I wonder if I have a basic misunderstanding of EA because as it sounds from an outsider point of view, if it is EA and trying to find good opportunities for philantropy to have the most effect then it does seem like focus on AI safety is overrated - there is no tangible evidence I have seen that AGI is possible to create or even that in our present-day world there is evidence for its possibility. I haven't seen any examples that lead me to think that it could happen. If somebody showed me a nice peer-reviewed research paper and trials that said "oh yeah we have this preliminary model for an AGI" then I would be a little bit more spooked but its something i have never seen but I do see people starving.
I would like to suggest Skeptical Science, which is a library of climate change arguments, as a role model for how AI safety material can be made accessible to the general public. In particular, I like that the website offers arguments in several levels of difficulty. I would like to start something like this and am looking for collaborators (see below).

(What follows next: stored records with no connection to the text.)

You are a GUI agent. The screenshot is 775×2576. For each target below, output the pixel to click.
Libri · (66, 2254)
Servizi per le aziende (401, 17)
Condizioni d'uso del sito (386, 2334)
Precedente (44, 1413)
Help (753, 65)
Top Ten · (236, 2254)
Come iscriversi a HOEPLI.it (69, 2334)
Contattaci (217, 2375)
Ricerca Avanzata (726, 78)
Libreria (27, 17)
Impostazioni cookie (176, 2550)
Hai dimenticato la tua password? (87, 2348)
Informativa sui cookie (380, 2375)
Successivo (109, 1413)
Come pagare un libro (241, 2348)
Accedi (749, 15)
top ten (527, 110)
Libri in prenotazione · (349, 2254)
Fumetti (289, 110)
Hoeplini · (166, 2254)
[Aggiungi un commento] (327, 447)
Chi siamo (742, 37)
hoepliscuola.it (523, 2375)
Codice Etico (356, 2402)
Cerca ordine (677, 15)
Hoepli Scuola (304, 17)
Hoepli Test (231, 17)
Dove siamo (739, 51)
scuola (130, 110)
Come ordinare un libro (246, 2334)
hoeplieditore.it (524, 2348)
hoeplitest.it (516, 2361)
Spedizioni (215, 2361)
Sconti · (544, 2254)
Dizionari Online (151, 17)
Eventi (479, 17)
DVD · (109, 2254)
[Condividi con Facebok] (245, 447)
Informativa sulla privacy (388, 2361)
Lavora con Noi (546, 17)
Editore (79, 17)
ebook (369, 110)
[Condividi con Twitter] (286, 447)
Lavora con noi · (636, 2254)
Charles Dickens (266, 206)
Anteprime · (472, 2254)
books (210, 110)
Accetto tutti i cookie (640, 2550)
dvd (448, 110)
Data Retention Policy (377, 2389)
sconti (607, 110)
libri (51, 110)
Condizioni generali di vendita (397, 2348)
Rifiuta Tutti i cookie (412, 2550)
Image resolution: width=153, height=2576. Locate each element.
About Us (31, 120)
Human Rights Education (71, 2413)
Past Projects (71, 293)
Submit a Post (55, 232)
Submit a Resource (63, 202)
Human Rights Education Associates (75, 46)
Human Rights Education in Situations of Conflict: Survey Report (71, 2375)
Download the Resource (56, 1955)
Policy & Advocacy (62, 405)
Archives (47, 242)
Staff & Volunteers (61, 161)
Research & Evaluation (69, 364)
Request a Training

There could be an AI safety "support hotline", allowing EAs who are curious and not involved with the field to ask questions and get referred to the right resources for them. Something similar, but for people who are already considering moving into the field, is AI Safety Support.
It would be interesting to conduct these interviews in more detail using the Double Crux technique, bringing in lots of counterarguments and then really uncovering the key cruxes of interview partners.
I am looking for ways to improve the AI safety outreach and discourse. Either by getting involved in an existing project or launching something new. Send me a message if you're interested to collaborate, would like help with your project, or would just like to bounce ideas around.
I think it would be interesting to have various groups (e.g. EAs who are skeptical vs worried about AI risk) rank these arguments and see how their lists of the top ones compare.